How the Popularity of Fitness Content Online will Spark Comparison Anxiety this New Year


Illustration by Beth Nicol


With celebrations cancelled outright for millions and the country’s morale at an all-time low, Christmas 2020 wasn’t exactly the most festive of festive periods. But, if you’re anything like me, the one thing that was still able to generate some kind of cheer amongst the chaos and gloom was delicious Christmas food.
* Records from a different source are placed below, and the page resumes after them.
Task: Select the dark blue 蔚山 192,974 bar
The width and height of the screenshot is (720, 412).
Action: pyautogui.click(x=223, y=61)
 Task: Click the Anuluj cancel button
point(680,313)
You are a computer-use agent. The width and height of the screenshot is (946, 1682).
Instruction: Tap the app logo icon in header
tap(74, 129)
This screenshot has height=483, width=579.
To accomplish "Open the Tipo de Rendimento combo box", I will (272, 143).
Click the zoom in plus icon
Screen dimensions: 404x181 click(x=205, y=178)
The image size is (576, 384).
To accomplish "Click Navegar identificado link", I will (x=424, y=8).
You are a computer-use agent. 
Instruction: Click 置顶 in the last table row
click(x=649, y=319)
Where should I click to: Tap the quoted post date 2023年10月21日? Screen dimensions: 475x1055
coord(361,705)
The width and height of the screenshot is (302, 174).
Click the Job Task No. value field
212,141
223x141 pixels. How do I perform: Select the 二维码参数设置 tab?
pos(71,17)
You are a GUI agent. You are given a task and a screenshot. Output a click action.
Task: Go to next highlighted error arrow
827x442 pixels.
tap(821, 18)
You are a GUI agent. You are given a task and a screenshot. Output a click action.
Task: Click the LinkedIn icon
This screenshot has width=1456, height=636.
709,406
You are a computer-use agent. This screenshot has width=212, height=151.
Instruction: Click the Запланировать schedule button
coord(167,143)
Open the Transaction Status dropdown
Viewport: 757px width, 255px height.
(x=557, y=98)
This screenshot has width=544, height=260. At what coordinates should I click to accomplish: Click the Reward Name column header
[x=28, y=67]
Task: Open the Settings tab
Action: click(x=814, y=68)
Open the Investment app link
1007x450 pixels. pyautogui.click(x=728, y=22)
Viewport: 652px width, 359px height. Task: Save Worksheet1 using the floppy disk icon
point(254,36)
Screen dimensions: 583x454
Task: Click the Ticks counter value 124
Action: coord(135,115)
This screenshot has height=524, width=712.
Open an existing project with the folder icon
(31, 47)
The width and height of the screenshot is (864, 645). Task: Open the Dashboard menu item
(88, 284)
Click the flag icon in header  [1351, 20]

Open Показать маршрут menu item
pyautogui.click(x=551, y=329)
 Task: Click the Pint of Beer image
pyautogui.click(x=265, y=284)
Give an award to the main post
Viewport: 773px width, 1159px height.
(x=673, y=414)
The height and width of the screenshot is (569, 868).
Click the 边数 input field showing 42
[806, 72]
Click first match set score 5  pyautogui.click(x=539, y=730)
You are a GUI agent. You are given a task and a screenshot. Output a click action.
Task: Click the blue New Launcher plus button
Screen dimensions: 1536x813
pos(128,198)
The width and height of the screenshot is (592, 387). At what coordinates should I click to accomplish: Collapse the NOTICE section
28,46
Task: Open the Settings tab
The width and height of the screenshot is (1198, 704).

Parties, Christmas markets and the enjoyment of shopping on a busy high street without being filled with a sense of breathless panic may have been off the cards, but at least I was still able to scoff stollen, chocolate truffles, gingerbread and X-mas pud to the blissful point of semi-nausea in this bizarre time.


As we entered January (in my case, painfully hungover), I was pleasantly surprised to see anti-diet content being far more prevalent on social media than it was this time last year. Of course there are still individuals, organisations and companies that thrive - and profit - in the post-Christmas period by capitalising on the long-established concepts of “burning Christmas calories” and “getting in shape for the New Year”, but the tide definitely seems to be turning in the anti-diet culture movement’s favour, which can only be a positive thing. But whereas traditional diet culture tropes such as skinny teas, fad diets and slimming pills are finally starting to be shunned en-masse, the abundance of food and fitness content on Instagram is potentially creating a new wave of dangerous relationships with exercise and eating through the platform’s usual downfall: it’s ability to tap in to users’ comparison anxiety.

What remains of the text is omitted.